「翼賛体制の構築に抗する」という声明が発表された。記者会見で「報道機関が政権批判を自粛している」と主張したのが、報道ステーションで「安倍首相は空爆したがっている」とか「テロリストと仲よくしよう」などと激しく政権を批判した古賀茂明氏だというのは悪い冗談だろう。

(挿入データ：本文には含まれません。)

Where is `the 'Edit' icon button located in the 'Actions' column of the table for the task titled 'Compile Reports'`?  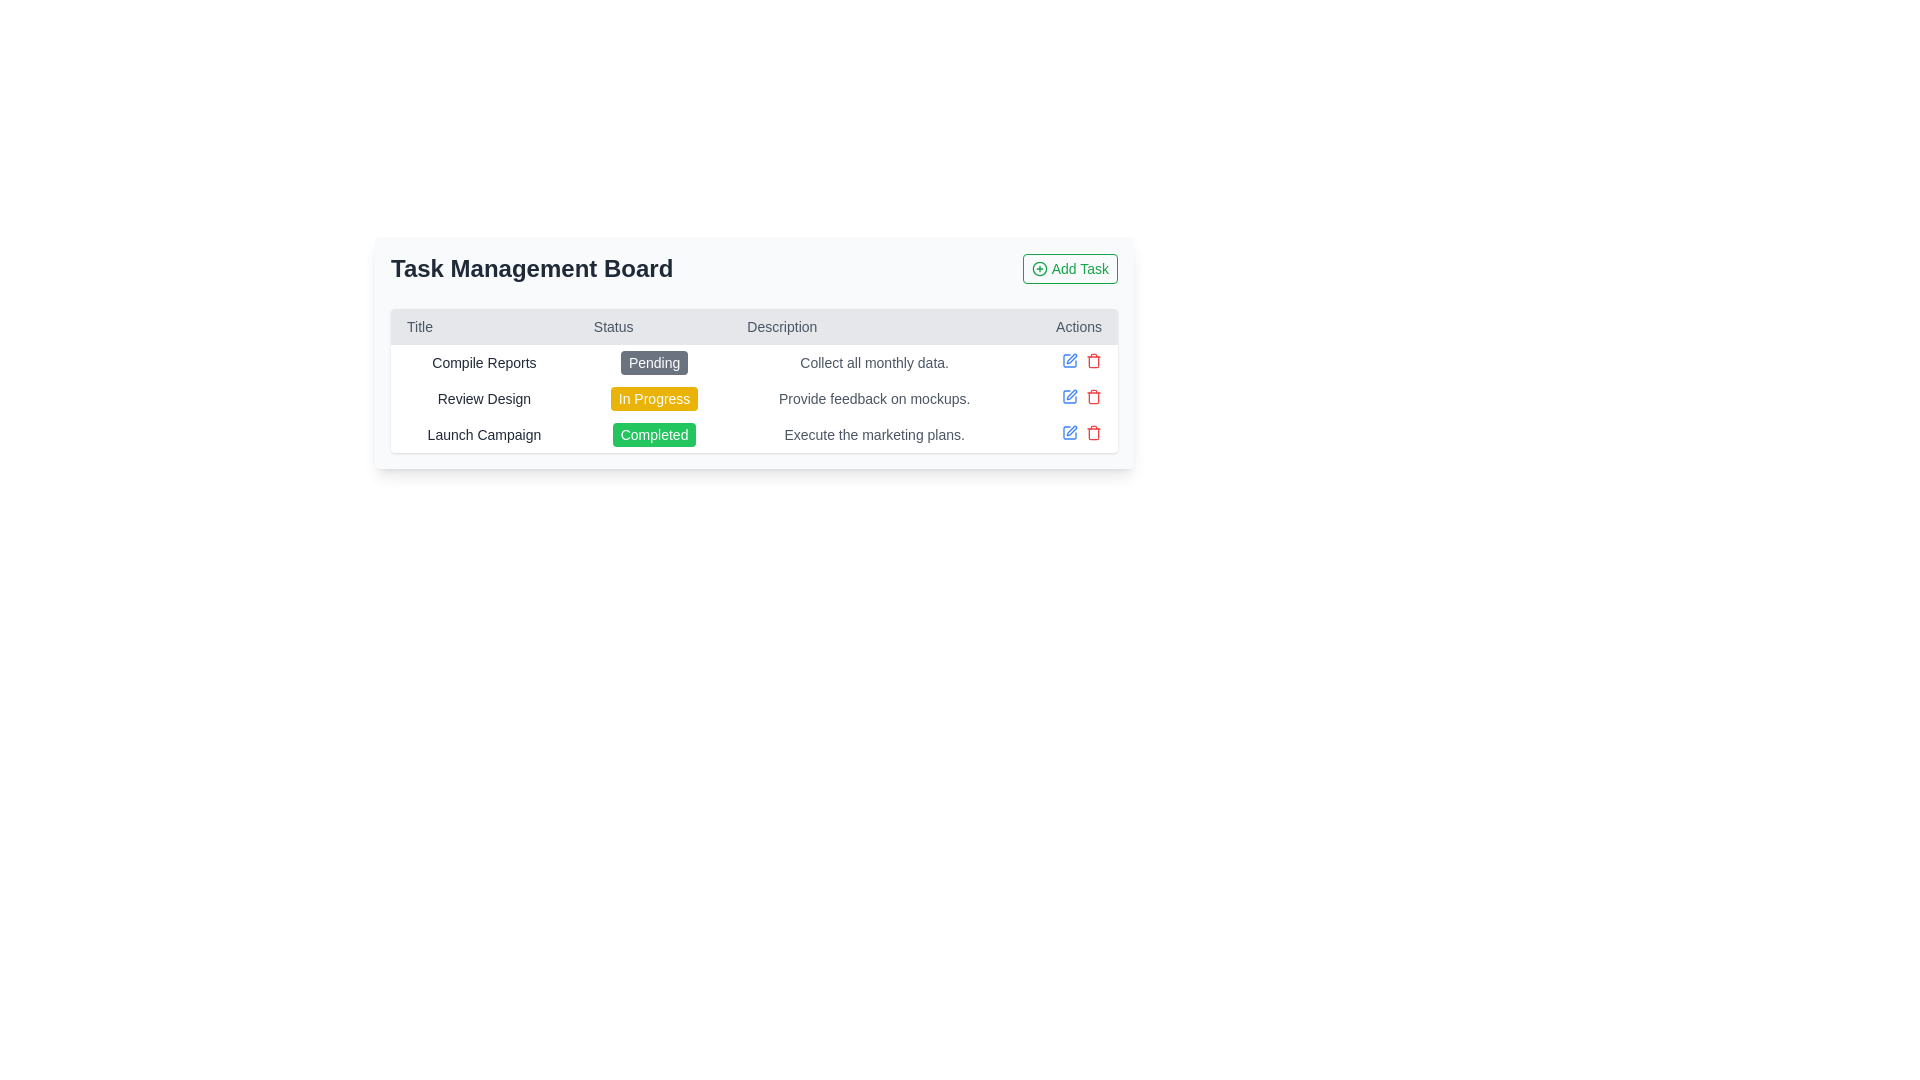 the 'Edit' icon button located in the 'Actions' column of the table for the task titled 'Compile Reports' is located at coordinates (1069, 361).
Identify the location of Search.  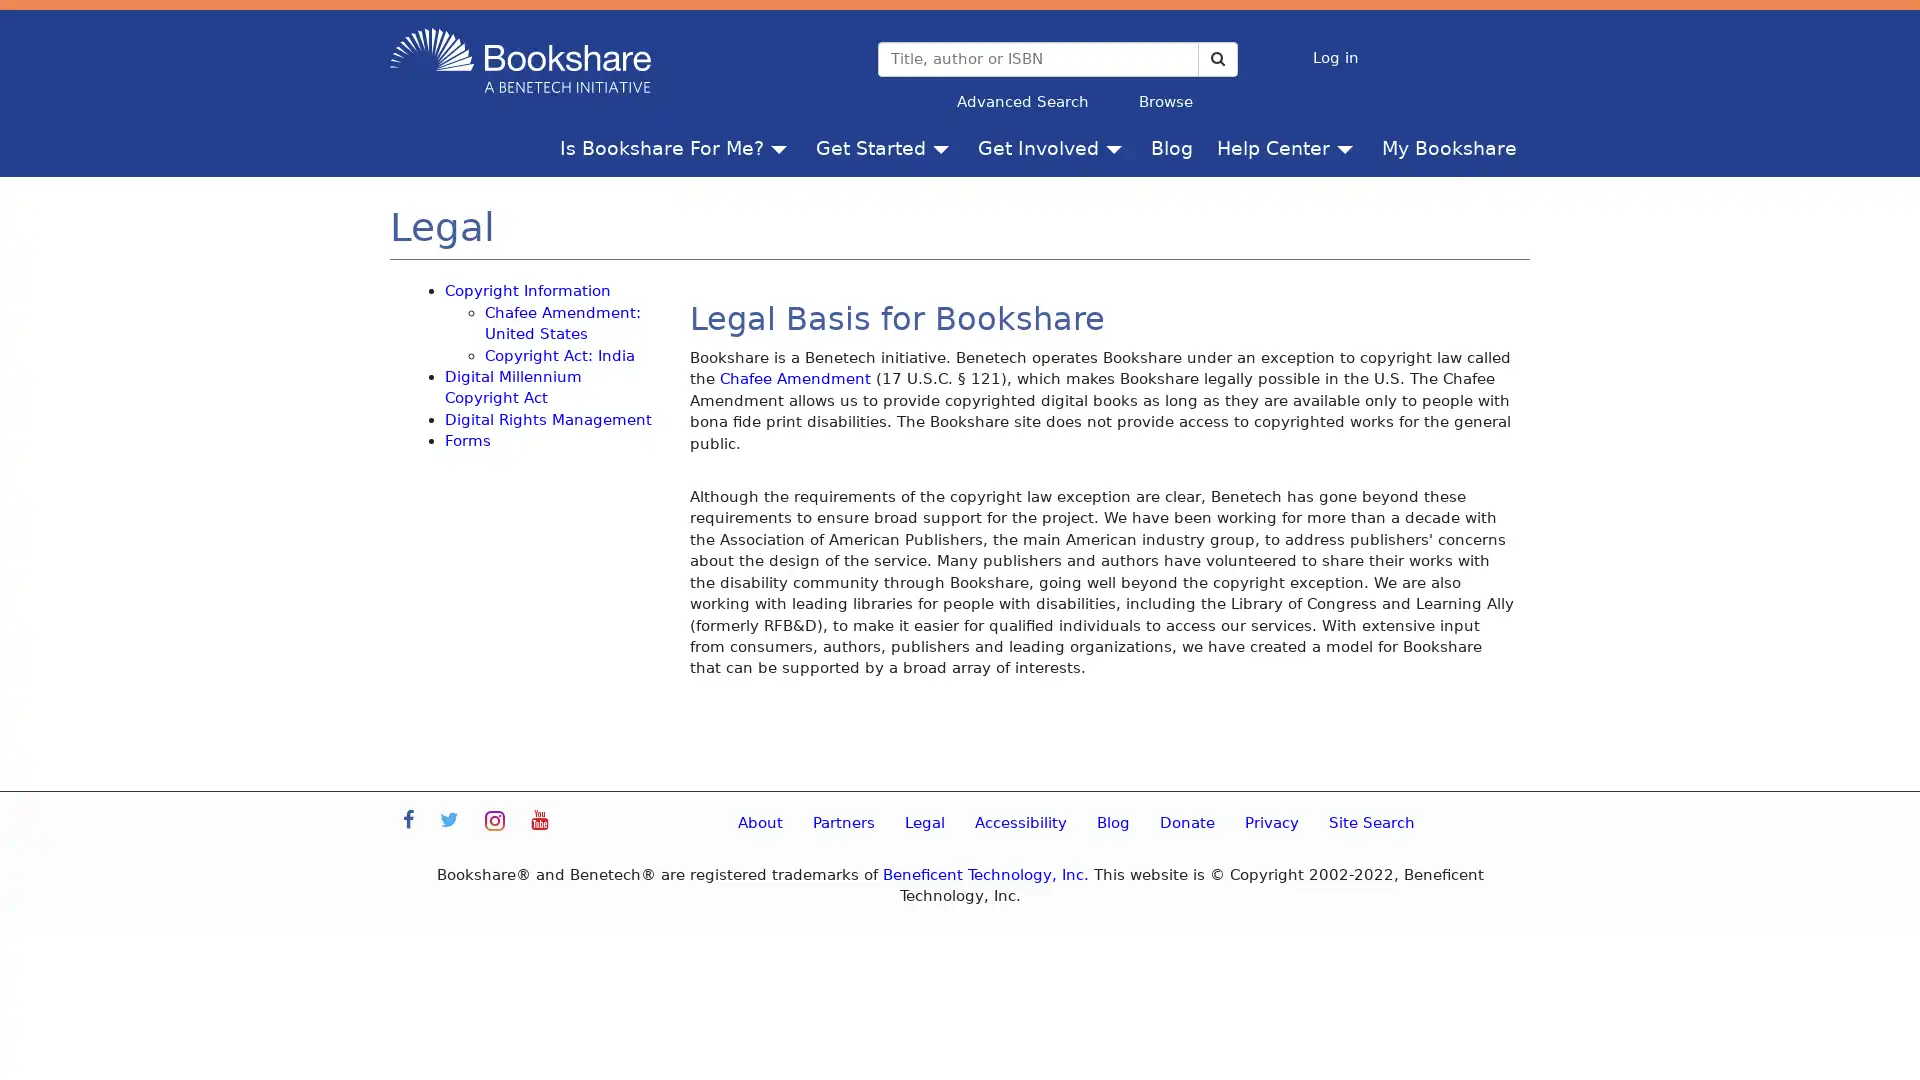
(1216, 57).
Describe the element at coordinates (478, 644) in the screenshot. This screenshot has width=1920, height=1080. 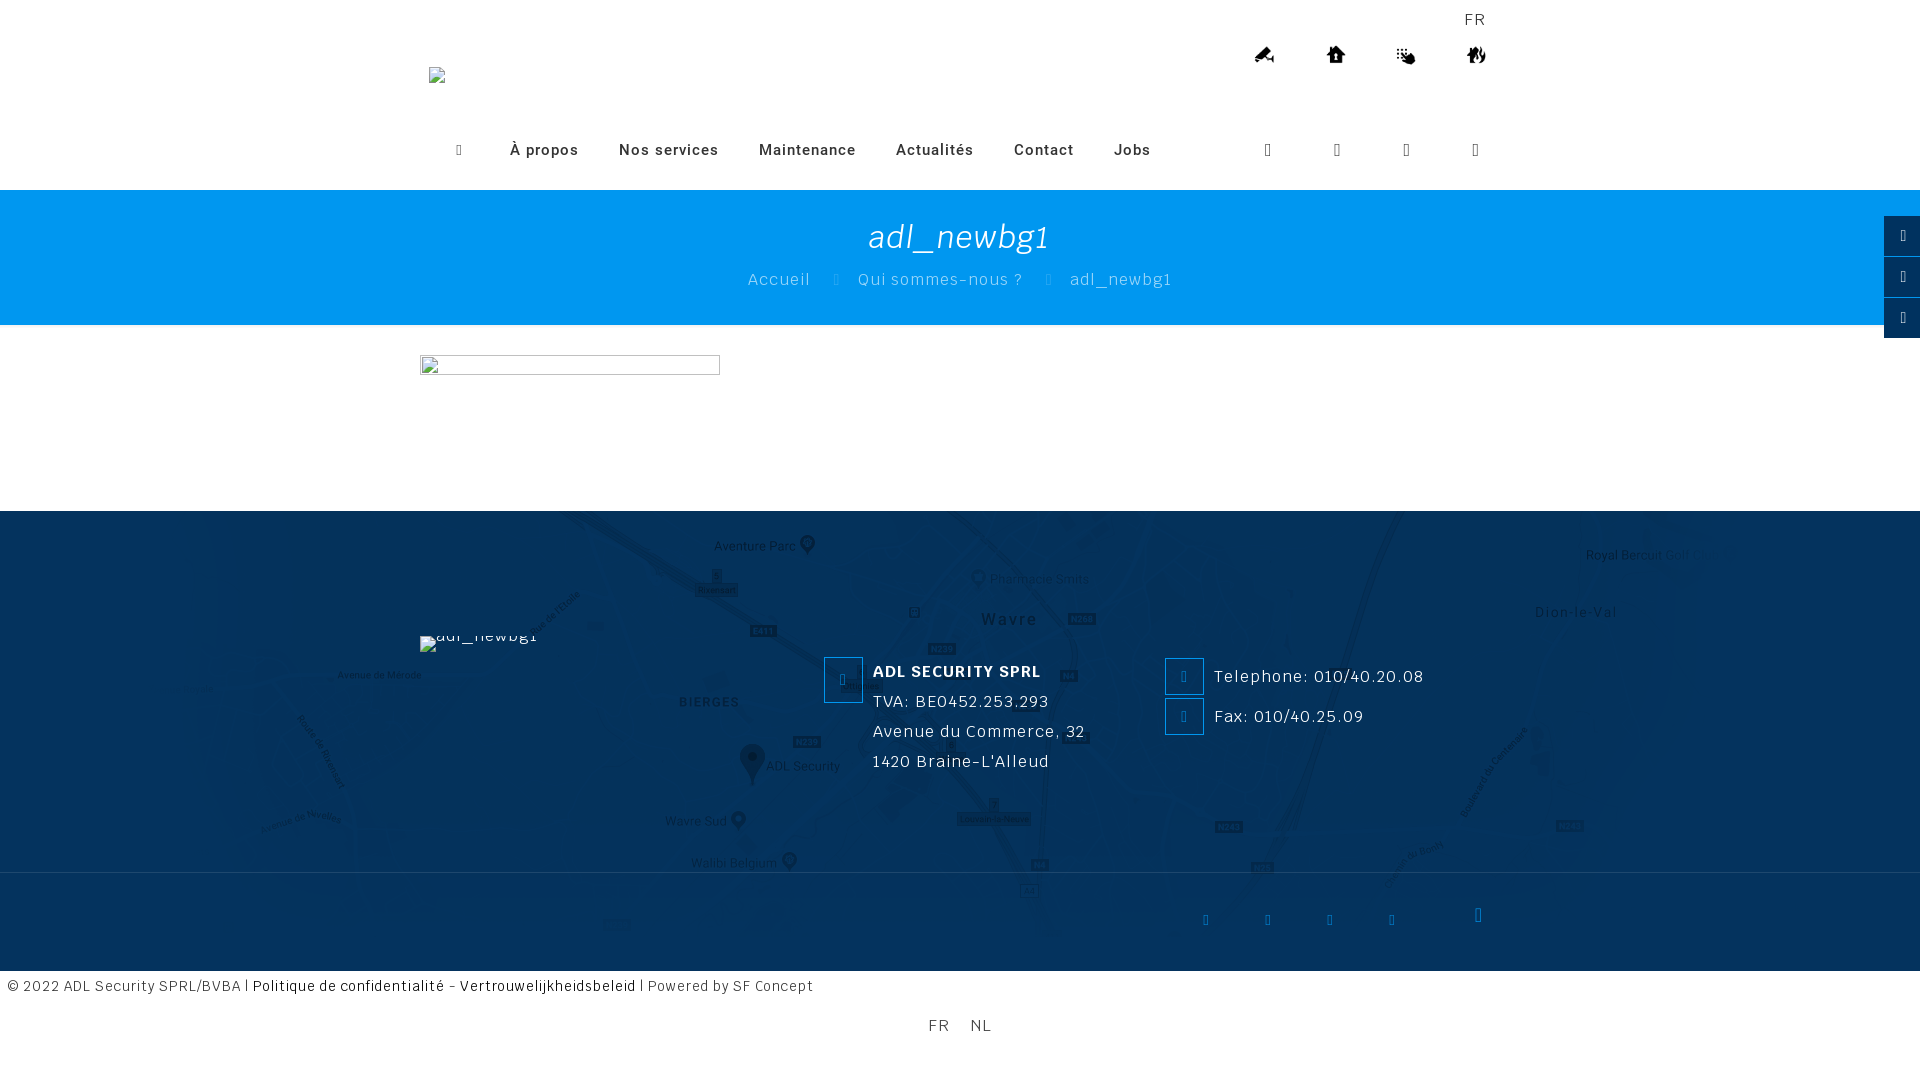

自粛は、意識的に「構築」されるものではない。丸山眞男は「自粛の全体主義のさなかに」と題した1988年の座談会で、昭和天皇の病状をめぐる報道の自粛を戦前と比較して、本質は変わっていないと指摘し、「マスコミが病状を事細かに伝える点は戦前よりひどくなった」といっている。
88年9月に天皇が吐血したとき、NHKが早まって「危篤」の態勢を組み、橋本大二郎氏が毎日、病状を報告することになった。皇居の前にテント村ができ、そのコストは毎日2000万円ともいわれた。当初は崩御も間近いと思われたが、全量輸血するなどの治療をすれば延命はできる。みんなおかしいと思ったが、「態勢を縮小しよう」とは言い出せず、「ベタ張り」が冬の最中に4ヶ月近く続き、カメラマンには死人も出た。
今そのときとよく似ているのは、原発報道だ。福島では放射能による死者は出ていないが、マスコミのあおる恐怖で、仮設住宅から17万人が帰宅できない。JBpressにも書いたように、原発を止めろという行政命令は一度も出ていないのに、なぜか全国の原発が止まっている。法律家の意見は(反原発派でさえ)法的根拠がないという点で一致しているが、それを報じる新聞は一つもない。産経新聞でさえ、私に取材して没にした。
電力会社もこの自粛ムードに遠慮して、原子力規制委員会に反論できない。行政訴訟を起こすべきだというと、「訴訟に勝っても地元が反発して、かえって時間がかかる」。財界でも「客商売の会社は原子力に口を出せない」という。戦前の「国体」と同じように、原子力がタブーになっているのだ。
こういう自粛ムードを作り出しているのが、今回の「翼賛体制」のアピールに署名している人々だ。彼らが反原発派と重なるのは、偶然ではない。戦前の右翼も、こういうヒステリックな示威運動でマスコミを脅したのだ。結果に責任をもたない人々の感情論は、右も左も同じである。
安倍政権の人質事件への対応は評価できるが、原子力行政は0点である。原発が止まったままで、電力自由化も発送電分離もありえない。戦前も、このように脱線した状態を既成事実として弥縫策を考える前例主義で脱線が増幅され、破局に突入したのだ。日本人が直さなければならない最大の病は、丸山が70年前に指摘した、この責任不在の意思決定である。